Both BAG and RF are highly interpretable and are less prone to overfitting since weak learners focus on random subsets of the data and do not focus on any specific features of training data.
Each of these models analzyed statistical audio features, evaluating properties such as mean variation in pitch or pause duration, rather than scrutinizing every moment along the sound wave.
The research group also utilized a fourth, more complex AI system. A DL technique, called Long-term Short Memory Networks (LSTMs). Unlike KNN, BAG, and RF, which rely on summary statistics of sound features, LSTMs process waveforms frame-by-frame. This sequential approach allows LSTMs to capture temporal patterns in sound, making them particularly effective for analyzing complex, time-dependent signals.
The LSTM framework allows AI to uncover complex patterns in voice recordings that the three classical models may have struggled to capture.
When put to the test, the AI models achieved accuracy ratings ranging from 70% to 83%, with the LSTM framework demonstrating the best performance in the study.
“This study confirms and describes the comorbid AD/MDD voice signal and distinguishes it from healthy voices,” says Mary. “It lays the groundwork both for the development of AI screening tools using acoustic voice and models that look at alternative streams of data.”

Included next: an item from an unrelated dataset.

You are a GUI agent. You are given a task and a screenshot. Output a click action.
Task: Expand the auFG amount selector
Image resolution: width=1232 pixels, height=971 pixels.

Wider Implications: Will This Change the Trajectory of Mental Health Screening?
As Mary describes, the implications of this study could have widespread effects on psychological assessments. While growing in prevalence, mental health disorders such as AD and MDD are prone to misdiagnoses, biases, and inefficient screening methods.
As a result, many individuals struggling with AD and MDD frequently fly under the radar, meaning that patients miss out on the help they need. Delaying treatment exacerbates their conditions. The lack of accessible, standardized diagnostic tools further compounds the issue, leaving countless patients without the support they need.

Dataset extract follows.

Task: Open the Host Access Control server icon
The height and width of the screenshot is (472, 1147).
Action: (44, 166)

AI could rapidly assess a patient’s risk of comorbid AD/MDD from a simple one-minute verbal test, picking up on subtle speaking patterns that may be missed by clinicians. This innovation could be particularly impactful in reducing the stigma around mental health by shifting the diagnostic process away from purely subjective assessments to data-driven, evidence-based evaluations.
However, the accuracy of using voice analysis to diagnose AD and MDD is still an evolving area of research. There is promising evidence supporting its potential, however, it has not been validated for broad use or as a standalone diagnostic tool. Instead, currently, it should be viewed as a complementary screening method, rather than a definitive diagnostic tool.